How to complete this task
Transcribe the entries below without alteration.

Dataset records
# # # # # # #
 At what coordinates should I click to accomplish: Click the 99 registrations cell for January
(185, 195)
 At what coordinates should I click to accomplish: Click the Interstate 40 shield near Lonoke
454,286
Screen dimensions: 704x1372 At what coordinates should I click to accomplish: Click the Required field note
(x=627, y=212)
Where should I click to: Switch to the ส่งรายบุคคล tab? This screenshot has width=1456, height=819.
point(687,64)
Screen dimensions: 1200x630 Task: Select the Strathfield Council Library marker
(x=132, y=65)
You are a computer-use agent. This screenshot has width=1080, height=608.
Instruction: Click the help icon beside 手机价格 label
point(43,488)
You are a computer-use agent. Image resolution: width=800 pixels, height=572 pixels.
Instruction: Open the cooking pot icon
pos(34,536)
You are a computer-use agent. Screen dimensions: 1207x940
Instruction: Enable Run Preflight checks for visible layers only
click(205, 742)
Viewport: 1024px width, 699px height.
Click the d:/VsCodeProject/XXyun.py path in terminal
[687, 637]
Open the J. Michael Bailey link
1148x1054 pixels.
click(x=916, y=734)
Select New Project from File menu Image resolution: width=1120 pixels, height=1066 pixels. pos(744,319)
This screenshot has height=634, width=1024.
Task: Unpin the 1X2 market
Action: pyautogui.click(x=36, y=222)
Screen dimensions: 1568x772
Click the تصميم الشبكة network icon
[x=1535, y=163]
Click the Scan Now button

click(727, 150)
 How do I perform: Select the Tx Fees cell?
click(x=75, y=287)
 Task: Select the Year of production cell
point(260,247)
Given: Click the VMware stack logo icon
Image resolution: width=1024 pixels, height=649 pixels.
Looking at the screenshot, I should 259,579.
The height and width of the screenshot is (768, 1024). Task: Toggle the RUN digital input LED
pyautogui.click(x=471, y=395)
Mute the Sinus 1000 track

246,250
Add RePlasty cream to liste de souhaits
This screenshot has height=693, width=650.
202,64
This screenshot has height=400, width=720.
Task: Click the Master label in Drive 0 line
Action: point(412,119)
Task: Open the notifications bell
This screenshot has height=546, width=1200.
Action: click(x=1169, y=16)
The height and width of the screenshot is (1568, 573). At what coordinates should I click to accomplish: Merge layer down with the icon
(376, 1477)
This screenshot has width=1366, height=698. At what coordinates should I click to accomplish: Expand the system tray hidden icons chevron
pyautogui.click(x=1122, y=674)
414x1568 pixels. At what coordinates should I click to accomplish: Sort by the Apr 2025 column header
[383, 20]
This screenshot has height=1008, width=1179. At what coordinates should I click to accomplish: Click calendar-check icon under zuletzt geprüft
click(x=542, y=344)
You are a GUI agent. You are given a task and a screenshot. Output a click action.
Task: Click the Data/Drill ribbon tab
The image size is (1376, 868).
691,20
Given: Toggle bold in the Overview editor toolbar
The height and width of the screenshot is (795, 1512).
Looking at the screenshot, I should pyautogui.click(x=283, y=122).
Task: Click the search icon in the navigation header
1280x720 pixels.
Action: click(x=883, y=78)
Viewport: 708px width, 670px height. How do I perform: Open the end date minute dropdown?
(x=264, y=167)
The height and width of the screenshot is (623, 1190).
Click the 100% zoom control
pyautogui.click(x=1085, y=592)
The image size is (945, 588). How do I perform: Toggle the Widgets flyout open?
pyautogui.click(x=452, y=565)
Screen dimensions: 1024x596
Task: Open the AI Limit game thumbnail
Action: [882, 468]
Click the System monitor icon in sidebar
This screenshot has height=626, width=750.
# # # # # # #
Your response
 At what coordinates should I click to accomplish: Click the 99 registrations cell for January
(185, 195)
 At what coordinates should I click to accomplish: Click the Interstate 40 shield near Lonoke
454,286
Screen dimensions: 704x1372 At what coordinates should I click to accomplish: Click the Required field note
(x=627, y=212)
Where should I click to: Switch to the ส่งรายบุคคล tab? This screenshot has width=1456, height=819.
point(687,64)
Screen dimensions: 1200x630 Task: Select the Strathfield Council Library marker
(x=132, y=65)
You are a computer-use agent. This screenshot has width=1080, height=608.
Instruction: Click the help icon beside 手机价格 label
point(43,488)
You are a computer-use agent. Image resolution: width=800 pixels, height=572 pixels.
Instruction: Open the cooking pot icon
pos(34,536)
You are a computer-use agent. Screen dimensions: 1207x940
Instruction: Enable Run Preflight checks for visible layers only
click(205, 742)
Viewport: 1024px width, 699px height.
Click the d:/VsCodeProject/XXyun.py path in terminal
[687, 637]
Open the J. Michael Bailey link
1148x1054 pixels.
click(x=916, y=734)
Select New Project from File menu Image resolution: width=1120 pixels, height=1066 pixels. pos(744,319)
This screenshot has height=634, width=1024.
Task: Unpin the 1X2 market
Action: pyautogui.click(x=36, y=222)
Screen dimensions: 1568x772
Click the تصميم الشبكة network icon
[x=1535, y=163]
Click the Scan Now button

click(727, 150)
 How do I perform: Select the Tx Fees cell?
click(x=75, y=287)
 Task: Select the Year of production cell
point(260,247)
Given: Click the VMware stack logo icon
Image resolution: width=1024 pixels, height=649 pixels.
Looking at the screenshot, I should 259,579.
The height and width of the screenshot is (768, 1024). Task: Toggle the RUN digital input LED
pyautogui.click(x=471, y=395)
Mute the Sinus 1000 track

246,250
Add RePlasty cream to liste de souhaits
This screenshot has height=693, width=650.
202,64
This screenshot has height=400, width=720.
Task: Click the Master label in Drive 0 line
Action: point(412,119)
Task: Open the notifications bell
This screenshot has height=546, width=1200.
Action: click(x=1169, y=16)
The height and width of the screenshot is (1568, 573). At what coordinates should I click to accomplish: Merge layer down with the icon
(376, 1477)
This screenshot has width=1366, height=698. At what coordinates should I click to accomplish: Expand the system tray hidden icons chevron
pyautogui.click(x=1122, y=674)
414x1568 pixels. At what coordinates should I click to accomplish: Sort by the Apr 2025 column header
[383, 20]
This screenshot has height=1008, width=1179. At what coordinates should I click to accomplish: Click calendar-check icon under zuletzt geprüft
click(x=542, y=344)
You are a GUI agent. You are given a task and a screenshot. Output a click action.
Task: Click the Data/Drill ribbon tab
The image size is (1376, 868).
691,20
Given: Toggle bold in the Overview editor toolbar
The height and width of the screenshot is (795, 1512).
Looking at the screenshot, I should pyautogui.click(x=283, y=122).
Task: Click the search icon in the navigation header
1280x720 pixels.
Action: click(x=883, y=78)
Viewport: 708px width, 670px height. How do I perform: Open the end date minute dropdown?
(x=264, y=167)
The height and width of the screenshot is (623, 1190).
Click the 100% zoom control
pyautogui.click(x=1085, y=592)
The image size is (945, 588). How do I perform: Toggle the Widgets flyout open?
pyautogui.click(x=452, y=565)
Screen dimensions: 1024x596
Task: Open the AI Limit game thumbnail
Action: [882, 468]
Click the System monitor icon in sidebar
This screenshot has height=626, width=750.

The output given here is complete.